Die Alten und die Jungen
Nieder Bayern von Florian Fiedler inszeniert im Münchner Volkstheater

Was ist Bayern? Sieben debile Deppen, die sich aufstellen und die Bayernhymne singen. Jawohl. Daraufhin radelt ein Mädchen über die Bühne, um festzustellen „Hm, groß.“ Viel Raum, mit dem es da was anzufangen gilt und leicht fällt es Regisseur Florian Fiedler nicht, offensichtlich am Bühnenbild: Eine Bierhalle mit allem: Bierzeltgarnitur, Klos, Bierdurchreiche und so weiter, ungemütlich.
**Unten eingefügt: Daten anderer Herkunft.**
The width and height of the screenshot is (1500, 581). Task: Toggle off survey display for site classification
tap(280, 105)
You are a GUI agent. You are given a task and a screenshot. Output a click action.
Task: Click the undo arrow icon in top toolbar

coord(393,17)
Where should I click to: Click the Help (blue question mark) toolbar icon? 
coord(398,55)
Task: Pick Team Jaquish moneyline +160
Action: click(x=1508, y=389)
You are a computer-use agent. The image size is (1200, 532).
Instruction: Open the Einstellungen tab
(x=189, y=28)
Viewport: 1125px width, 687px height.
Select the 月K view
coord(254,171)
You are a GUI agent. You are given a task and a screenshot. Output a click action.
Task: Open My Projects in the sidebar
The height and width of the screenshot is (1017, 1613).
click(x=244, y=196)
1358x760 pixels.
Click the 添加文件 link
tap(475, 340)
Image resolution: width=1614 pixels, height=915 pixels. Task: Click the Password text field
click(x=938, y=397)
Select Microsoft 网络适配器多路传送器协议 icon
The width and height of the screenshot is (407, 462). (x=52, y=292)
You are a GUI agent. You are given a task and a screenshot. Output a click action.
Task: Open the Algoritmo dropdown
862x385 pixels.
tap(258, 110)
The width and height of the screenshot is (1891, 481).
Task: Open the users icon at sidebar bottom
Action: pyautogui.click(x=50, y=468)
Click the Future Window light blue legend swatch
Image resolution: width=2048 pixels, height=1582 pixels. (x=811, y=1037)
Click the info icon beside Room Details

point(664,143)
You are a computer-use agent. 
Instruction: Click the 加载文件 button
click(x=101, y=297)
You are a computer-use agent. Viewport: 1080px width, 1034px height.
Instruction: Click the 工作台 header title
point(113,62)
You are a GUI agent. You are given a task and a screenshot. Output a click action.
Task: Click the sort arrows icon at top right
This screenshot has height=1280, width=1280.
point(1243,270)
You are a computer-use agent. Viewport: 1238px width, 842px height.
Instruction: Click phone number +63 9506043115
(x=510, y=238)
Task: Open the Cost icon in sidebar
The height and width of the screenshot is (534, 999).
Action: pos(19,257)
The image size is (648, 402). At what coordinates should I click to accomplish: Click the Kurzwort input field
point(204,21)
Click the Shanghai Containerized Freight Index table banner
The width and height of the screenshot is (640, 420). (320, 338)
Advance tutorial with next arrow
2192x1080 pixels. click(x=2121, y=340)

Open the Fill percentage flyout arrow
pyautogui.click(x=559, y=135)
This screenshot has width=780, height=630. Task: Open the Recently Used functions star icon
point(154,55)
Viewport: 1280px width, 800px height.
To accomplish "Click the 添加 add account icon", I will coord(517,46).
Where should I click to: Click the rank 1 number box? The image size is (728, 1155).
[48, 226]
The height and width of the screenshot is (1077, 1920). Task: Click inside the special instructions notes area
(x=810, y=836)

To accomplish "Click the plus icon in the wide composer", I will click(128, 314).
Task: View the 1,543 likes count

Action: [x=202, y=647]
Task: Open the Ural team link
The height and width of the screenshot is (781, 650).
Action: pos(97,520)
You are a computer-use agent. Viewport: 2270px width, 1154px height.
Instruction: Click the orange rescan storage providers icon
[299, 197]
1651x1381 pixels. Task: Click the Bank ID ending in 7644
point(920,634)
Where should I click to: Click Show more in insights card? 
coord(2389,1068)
Das macht es ihm leicht, die Erwartungen anfangs niedrig zu halten und dann damit zu begeistern, was er daraus macht. Auf der Bühne ist noch Platz für eine Guckkastenbühne, der Fernseher hängt phantastisch weit oben, die Seitenwand aus Mineralwasserkästen kann einstürzen und als Trümmerfeld Platz für Neubauten bieten, an den soliden Wänden gehen Platten ab und Leute gehen raus zur Jagd, der Boden lässt sich öffnen und macht Platz für die Toten. Schön, wenn einer merkt woran er arbeiten muss und dann auch tut in einem Stück, in dem die Figuren gern darüber reden, dass sie keine Arbeit haben.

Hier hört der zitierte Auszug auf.